▶ [Exercise aim]:
Find all lines in the records that include the word "agent", and copy them out.

▶ [Extracted material]:
—————
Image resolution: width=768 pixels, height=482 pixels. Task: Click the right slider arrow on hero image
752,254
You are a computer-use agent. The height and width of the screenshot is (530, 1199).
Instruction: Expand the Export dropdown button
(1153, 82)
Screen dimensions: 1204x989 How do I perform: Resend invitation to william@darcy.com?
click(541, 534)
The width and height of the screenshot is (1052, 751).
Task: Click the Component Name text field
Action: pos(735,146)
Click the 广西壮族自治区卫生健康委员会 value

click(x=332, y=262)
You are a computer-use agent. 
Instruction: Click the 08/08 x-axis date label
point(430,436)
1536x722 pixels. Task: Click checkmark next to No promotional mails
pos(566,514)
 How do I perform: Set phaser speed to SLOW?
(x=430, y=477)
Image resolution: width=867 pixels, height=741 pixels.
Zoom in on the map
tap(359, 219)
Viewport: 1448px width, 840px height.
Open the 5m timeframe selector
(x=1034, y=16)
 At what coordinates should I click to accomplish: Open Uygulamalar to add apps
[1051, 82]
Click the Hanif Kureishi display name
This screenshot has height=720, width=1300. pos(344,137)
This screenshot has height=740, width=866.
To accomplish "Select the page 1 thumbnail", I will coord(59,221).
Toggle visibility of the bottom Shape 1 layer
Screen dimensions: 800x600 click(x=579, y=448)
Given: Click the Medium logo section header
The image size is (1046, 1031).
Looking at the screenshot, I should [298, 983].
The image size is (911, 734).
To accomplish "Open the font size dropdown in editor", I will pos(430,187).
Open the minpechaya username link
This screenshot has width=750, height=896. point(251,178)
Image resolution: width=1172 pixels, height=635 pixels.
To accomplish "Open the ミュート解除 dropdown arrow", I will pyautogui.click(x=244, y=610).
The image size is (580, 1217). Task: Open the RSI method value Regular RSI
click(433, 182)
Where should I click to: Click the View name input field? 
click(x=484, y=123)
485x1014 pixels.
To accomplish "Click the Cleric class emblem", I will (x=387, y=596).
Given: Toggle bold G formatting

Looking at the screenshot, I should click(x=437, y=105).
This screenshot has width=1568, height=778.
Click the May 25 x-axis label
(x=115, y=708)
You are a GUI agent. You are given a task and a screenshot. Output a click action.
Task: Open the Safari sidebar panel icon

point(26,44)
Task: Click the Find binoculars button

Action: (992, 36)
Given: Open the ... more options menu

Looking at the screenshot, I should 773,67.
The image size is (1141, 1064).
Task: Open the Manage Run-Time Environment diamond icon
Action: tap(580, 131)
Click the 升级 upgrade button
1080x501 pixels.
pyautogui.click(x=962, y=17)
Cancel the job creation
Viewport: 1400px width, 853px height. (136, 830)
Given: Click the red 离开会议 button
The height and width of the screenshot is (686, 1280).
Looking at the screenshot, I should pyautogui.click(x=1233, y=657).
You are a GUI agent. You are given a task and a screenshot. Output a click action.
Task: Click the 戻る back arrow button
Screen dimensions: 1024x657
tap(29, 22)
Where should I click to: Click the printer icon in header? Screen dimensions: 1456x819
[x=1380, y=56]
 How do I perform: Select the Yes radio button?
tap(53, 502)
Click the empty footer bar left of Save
—————
▶ [Finished task]:
You are a computer-use agent. The height and width of the screenshot is (530, 1199).
You are a computer-use agent. 
You are a GUI agent. You are given a task and a screenshot. Output a click action.
You are a GUI agent. You are given a task and a screenshot. Output a click action.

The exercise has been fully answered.